Renúncia é o desejo de parar de sofrer para sempre. Sofremos por causa das nossas falhas. Quando vemos falhas nos outros, podemos transformar isso num ótimo aprendizado, num processo de autoconhecimento profundo: procurar dentro de nós o potencial de tudo o que vemos fora.

A renúncia budista, e em especial a renúncia mahayana, sublinha que temos que ser o que desejamos para o mundo. Se queremos um mundo mais puro, nós primeiro temos que ser mais puros. Se queremos um mundo mais em paz, nós primeiro temos que ter paz.

E os outros? Os outros precisam apenas do nosso amor...

segunda-feira, 16 de maio de 2011

E depois da comoção... vem o quê?

Às vezes, através dos jornais e da TV, nos deparamos com grandes tragédias causadas por desastres naturais.

Somos tomados por grande comoção. Ficamos emocionados.
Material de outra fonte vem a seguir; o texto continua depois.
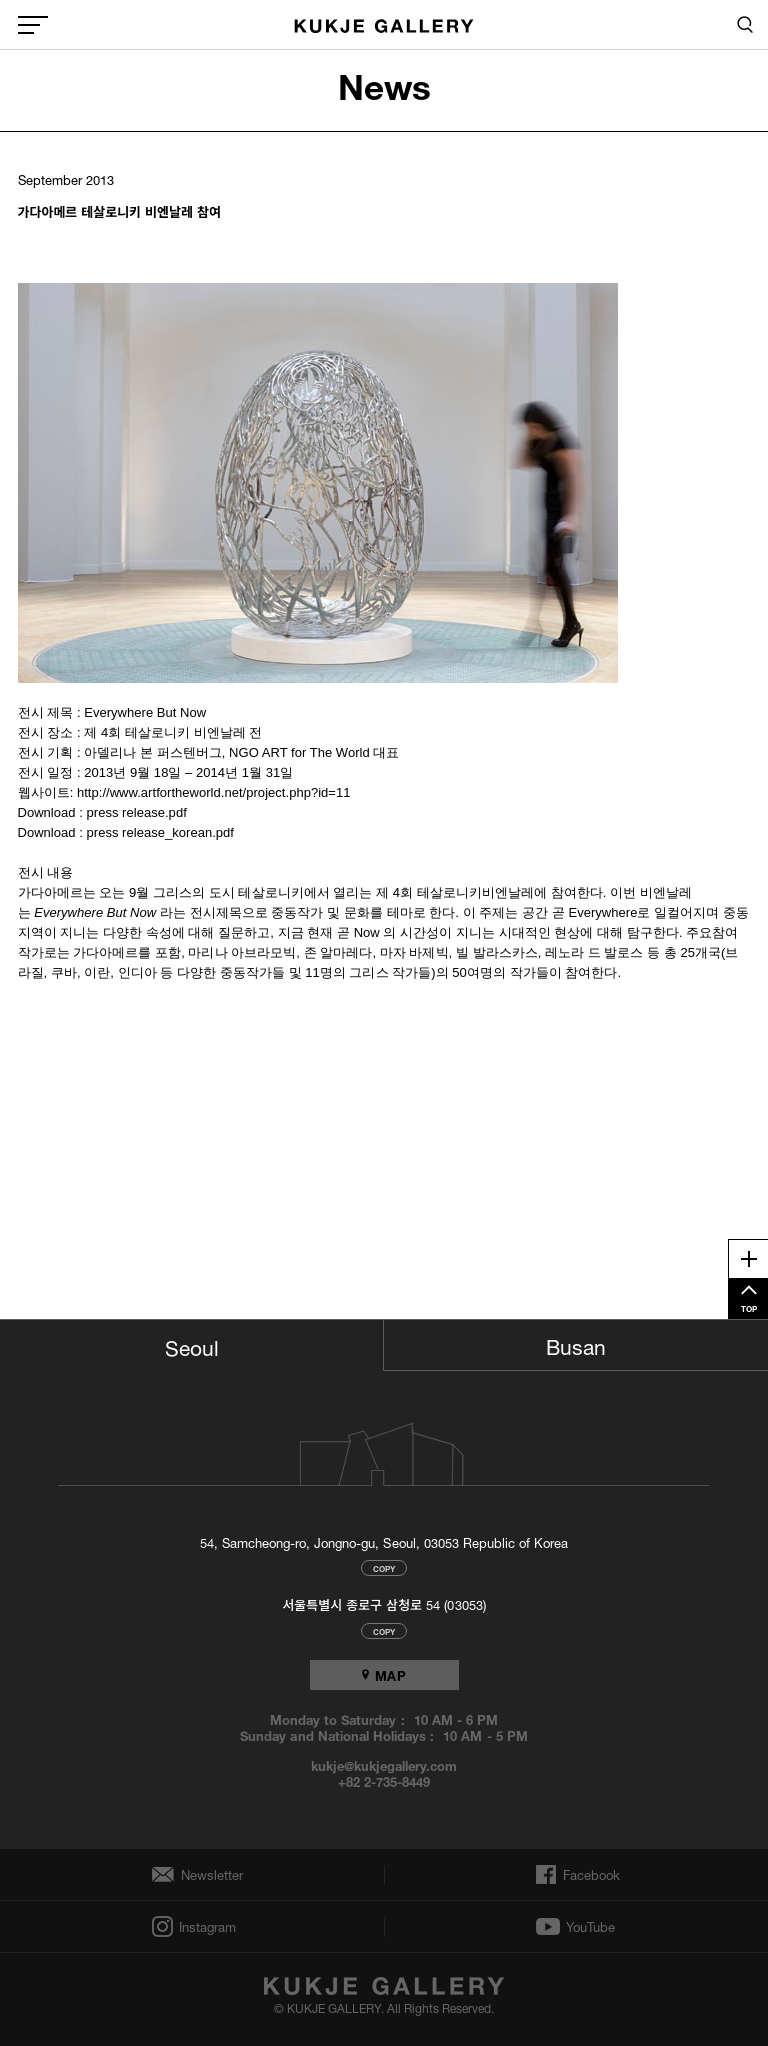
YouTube (590, 1927)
Muitas vezes nosso medo e insegurança aumentam. Mas também nos tornamos mais solidários, lembramos de rezar...

E depois de algumas semanas... tudo se foi: a comoção, a emoção, a solidariedade, as preces.

E passamos a nossa vida assim, balançando entre a comoção e a indiferença.
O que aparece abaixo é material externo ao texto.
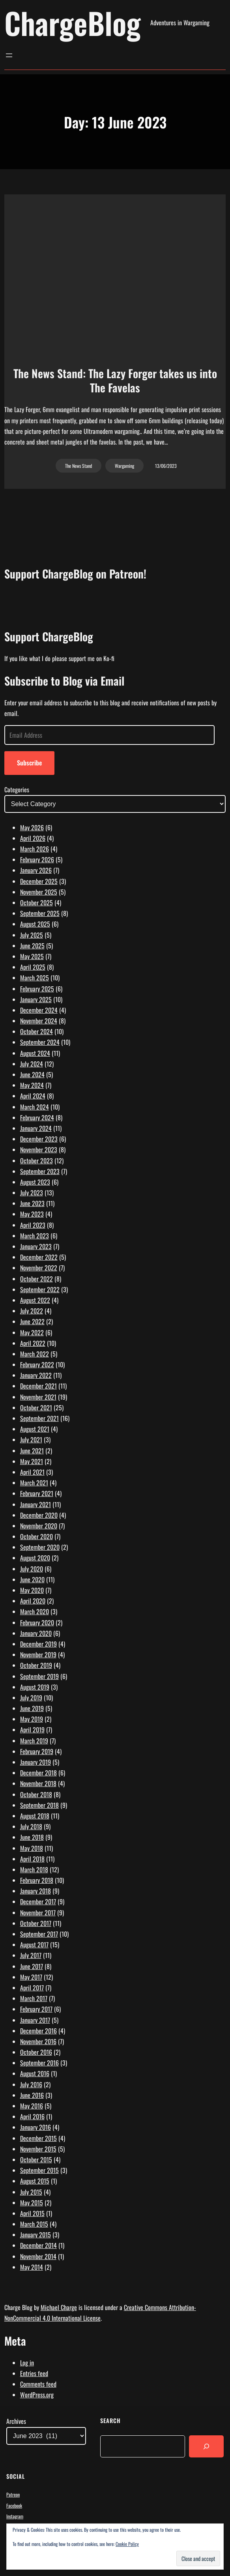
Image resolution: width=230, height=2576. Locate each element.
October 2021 (36, 1407)
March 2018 (34, 1869)
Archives (16, 2421)
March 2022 (34, 1354)
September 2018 (39, 1805)
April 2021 (32, 1472)
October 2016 (36, 2052)
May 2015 (31, 2202)
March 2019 (34, 1740)
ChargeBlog (72, 23)
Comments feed (38, 2384)
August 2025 (35, 924)
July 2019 (31, 1697)
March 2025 (34, 977)
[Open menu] (9, 55)
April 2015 (32, 2213)
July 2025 (31, 935)
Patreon (13, 2494)
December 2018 (38, 1772)
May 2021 (31, 1461)
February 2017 (36, 2009)
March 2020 (34, 1611)
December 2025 (39, 881)
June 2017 (31, 1966)
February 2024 (37, 1117)
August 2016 (34, 2073)
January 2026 (36, 870)
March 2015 (34, 2224)
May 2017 (31, 1977)
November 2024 (38, 1020)
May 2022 (32, 1332)
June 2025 (32, 945)
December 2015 (38, 2138)
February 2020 (37, 1622)
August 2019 (34, 1687)
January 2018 (35, 1891)
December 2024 (39, 1010)
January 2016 (35, 2127)
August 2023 (35, 1182)
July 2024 (31, 1063)
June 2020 (32, 1579)
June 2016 (32, 2095)
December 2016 (38, 2030)
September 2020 (40, 1547)
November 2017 (38, 1912)
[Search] (206, 2446)
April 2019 (32, 1729)
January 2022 (36, 1375)
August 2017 (34, 1944)
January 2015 (35, 2234)
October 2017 (35, 1923)
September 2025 (40, 913)
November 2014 (38, 2256)
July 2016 (31, 2084)
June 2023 (32, 1203)
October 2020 (36, 1536)
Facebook (14, 2505)
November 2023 (38, 1149)
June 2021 (32, 1450)
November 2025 (38, 892)
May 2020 (32, 1590)
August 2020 (35, 1557)
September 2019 (39, 1676)
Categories (16, 789)
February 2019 (36, 1751)
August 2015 (34, 2181)
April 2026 (32, 838)
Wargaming (124, 465)
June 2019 (32, 1708)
Será que isso poderia ser diferente? A resposta é: sim.

No Brasil, por exemplo, morrem cerca de 3 mil pessoas todos os dias. Essa é a taxa de mortalidade medida pelo IBGE em 2005 (6,31 mortes para cada 1 mil habitantes).

Se nos lembrássemos disso, poderíamos rezar todo os dias para essas 3 mil pessoas que faleceram, desejando-lhes paz e que possam ter renascimentos afortunados. Poderíamos rezar também para outras tantas 3 mil ou 6 mil ou 9 mil pessoas que estão vivas, mas que perderam seus entes queridos.
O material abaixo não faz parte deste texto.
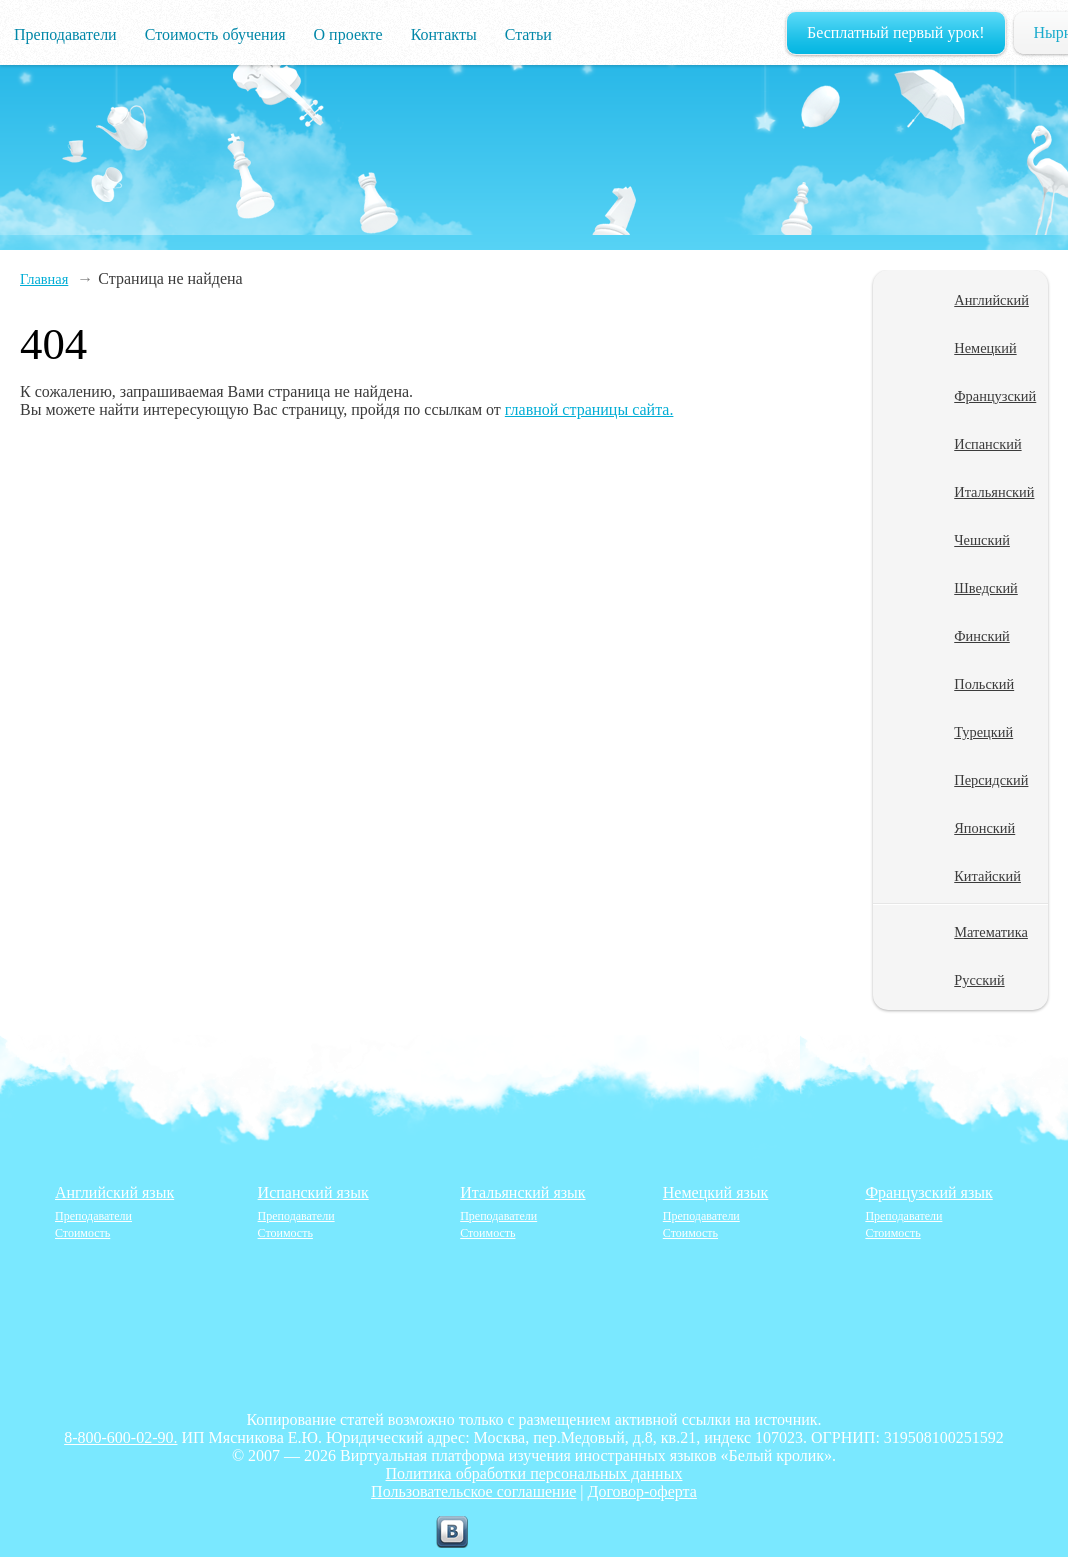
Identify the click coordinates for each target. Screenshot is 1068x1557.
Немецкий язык (716, 1192)
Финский (982, 636)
Se para cada uma dessas 12 mil pessoas (3 mil que faleceram e 9 mil que estão tristes) pudéssemos rezar “Que ela seja feliz, que ela encontre paz interior, que ela não sofra”... de que tamanho nosso coração se tornaria?

Nosso coração ficaria repleto de amor e compaixão. Amor e compaixão são verdadeiras causas de paz interior.

Imagine o seguinte: se a compaixão e amor por uma pessoa fosse como a chama de um palito de fósforo, qual o tamanho da chama de 12 mil palitos de fósforo?

Se pudermos fazer isso todos os dias, certamente não seremos mais a mesma pessoa. E não ficaremos mais reféns das comoções: seremos uma usina de amor, compaixão e preces.

sábado, 14 de maio de 2011

Espiritualidade começa em casa

É comum acharmos que a nossa vida é uma coisa... e que a prática espiritual é outra coisa, totalmente separada e diferente da vida diária.

Por isso, nos sentimos divididos, a ponto de dizermos: "Hoje não tive tempo para praticar".

Isso não faz sentido.

O budismo ensina que o caminho à libertação e iluminação consiste em mudar nossas intenções: de egoístas para altruístas, de irritação ou raiva para paciência, de apego ou avareza para generosidade, de intolerância para amor etc.

O melhor momento e lugar para mudar nossas intenções é quando estamos interagindo com os outros. E fazemos isso o dia inteiro, a não ser que sejamos um eremita! Como diz Shantideva, um mendigo não é um obstáculo para quem quer praticar generosidade.

Podemos praticar o dia inteiro, prestando atenção em nossas intenções, e transformá-las nas atitudes corretas do Darma.

Por isso, é contraditório rezar "Que eu me torne um Buda para o benefício dos outros...", se em casa eu não coopero para o bem-estar e a harmonia da minha família ou da vizinhança.

A prática de amar todos os seres vivos começa em casa. E a espiritualidade também.

O que é ser budista?

Ser budista é seguir os ensinamentos de Buda, não Buda ele mesmo.

Às vezes cantamos louvores a Buda, fazemos fartas oferendas, dizemos que daríamos nossa vida pelo Guia Espiritual etc.

Mas como tratamos os outros? Às vezes com indiferença, irritação. Ou fazemos as coisas pensando em nosso próprio interesse.

Geshe Kelsang Gyatso diz, comentando Shantideva:

“Como praticantes de Darma, é incoerente confiar em Buda e, apesar disso, continuar a prejudicar os seres sencientes. Seria como agir bondosamente com uma mãe e, pelas costas, bater em seus filhos. Do mesmo modo que prejudicamos a mãe ao prejudicar seus filhos, desagradamos aos Budas sempre que temos más intenções em relação aos seres sencientes”. (Contemplações significativas, página 264)

Seguimos Buda quando, pelo menos, usamos as situações diárias da nossa vida para tentar respeitar ativamente os outros. Todo dia um pouquinho mais.